1. Ist im Zeitpunkt der Bewilligung von Witwenrente nach der objektiven Sach- und Rechtslage, also unabhängig vom Kenntnisstand der Behörde, davon auszugehen, dass nach Ablauf einer aus Rechtsgründen anrechnungsfreien Zeit Einkommen anzurechnen sein wird, ist die Zuerkennung eines Zahlungsanspruches auf Dauer in voller Höhe rechtswidrig. Eine Aufhebung der Leistungsbewilligung wegen der Anrechnung von Einkommen richtet sich dann nach § 45 SGB X. Der Ablauf des anrechnungsfreien Zeitraums und die nun nach den rechtlichen Regelungen zu erfolgende Anrechnung von Einkommen stellt keine Änderung der Rechtslage i.S. des § 48 SGB X dar.

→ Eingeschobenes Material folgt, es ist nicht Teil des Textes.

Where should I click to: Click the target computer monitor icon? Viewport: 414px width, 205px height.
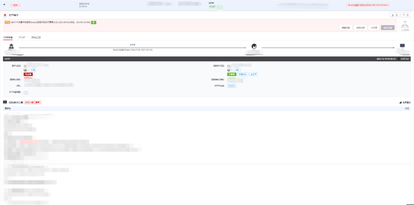pyautogui.click(x=402, y=46)
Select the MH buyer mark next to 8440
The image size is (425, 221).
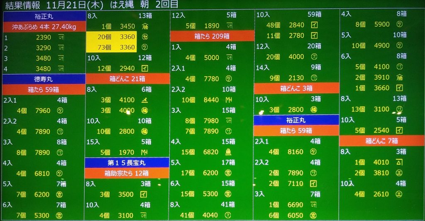(228, 100)
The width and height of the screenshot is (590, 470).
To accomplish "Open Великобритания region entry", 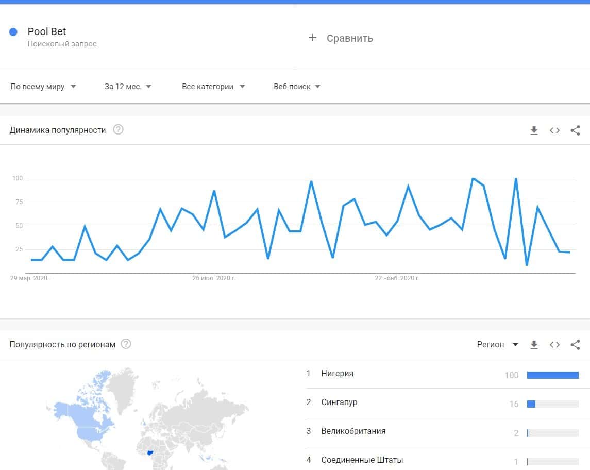I will (x=353, y=431).
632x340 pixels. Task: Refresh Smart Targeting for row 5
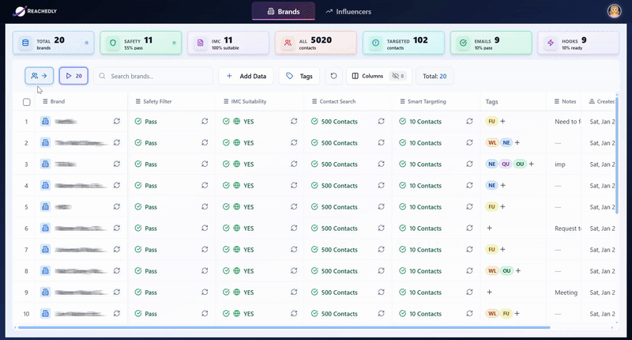tap(469, 206)
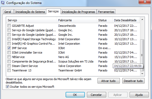Screen dimensions: 152x99
Task: Enable the Steam Client Service checkbox
Action: 9,66
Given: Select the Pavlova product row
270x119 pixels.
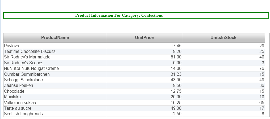Looking at the screenshot, I should 12,46.
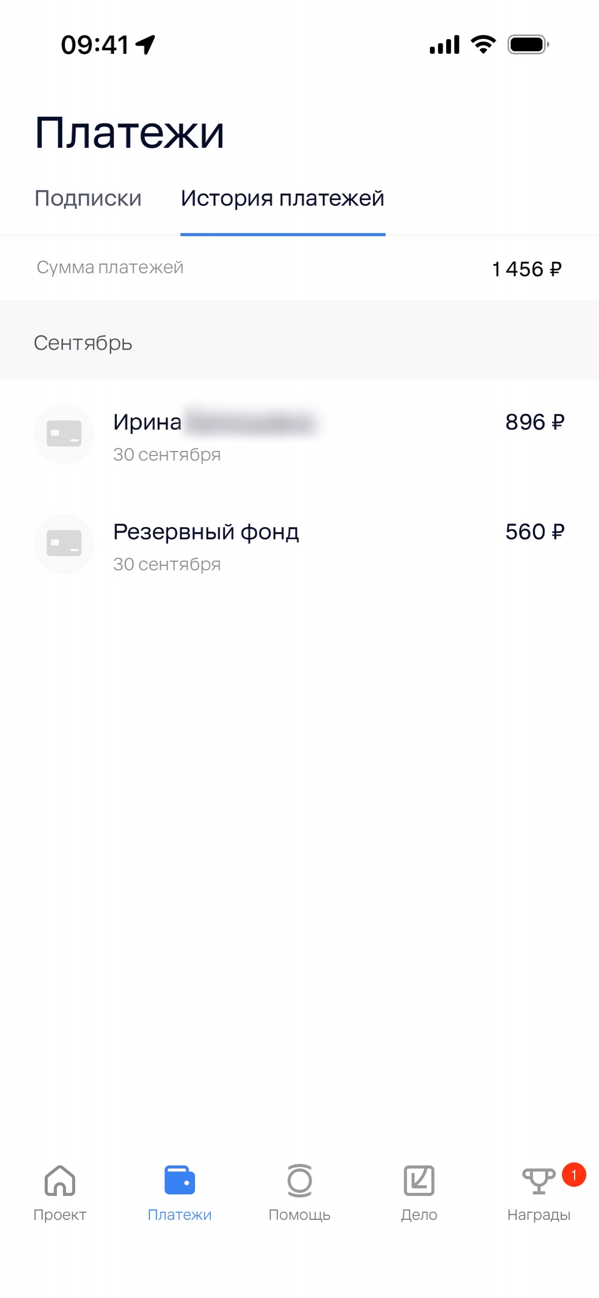Tap the Сентябрь month header
The width and height of the screenshot is (599, 1298).
click(x=83, y=343)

2. Zu den Handlungsmöglichkeiten des Rentenversicherungsträgers bei der Anrechnung von Einkommen.
3. Liegen Umstände vor, die im Rahmen einer rechtmäßigen Ermessensentscheidung eine Entscheidung zugunsten des Leistungsempfängers auch nur ermöglichen würden, schließt dies die Annahme einer Ermessensreduzierung auf Null aus.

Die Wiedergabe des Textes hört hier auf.